> [TO DO]
Copy every line below that has the word "width" in it.

----

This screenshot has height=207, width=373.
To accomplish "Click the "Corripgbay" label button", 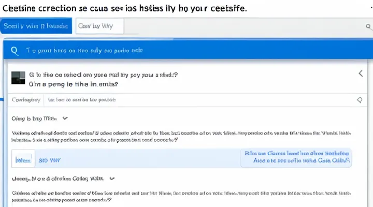I will (25, 99).
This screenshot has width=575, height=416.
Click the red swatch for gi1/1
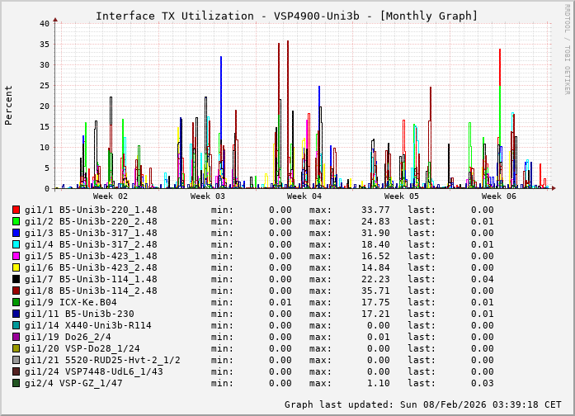click(16, 210)
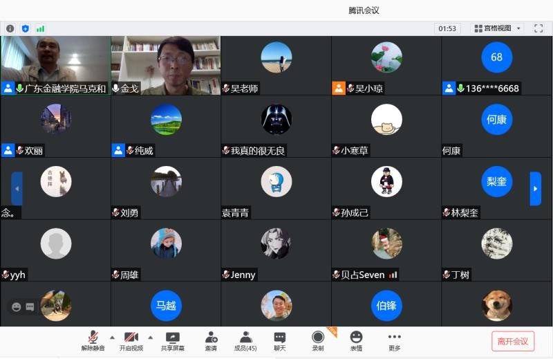Go to next page of participants

pyautogui.click(x=535, y=188)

----

> [TASK SOLUTION]
This screenshot has height=207, width=373.
This screenshot has width=575, height=416.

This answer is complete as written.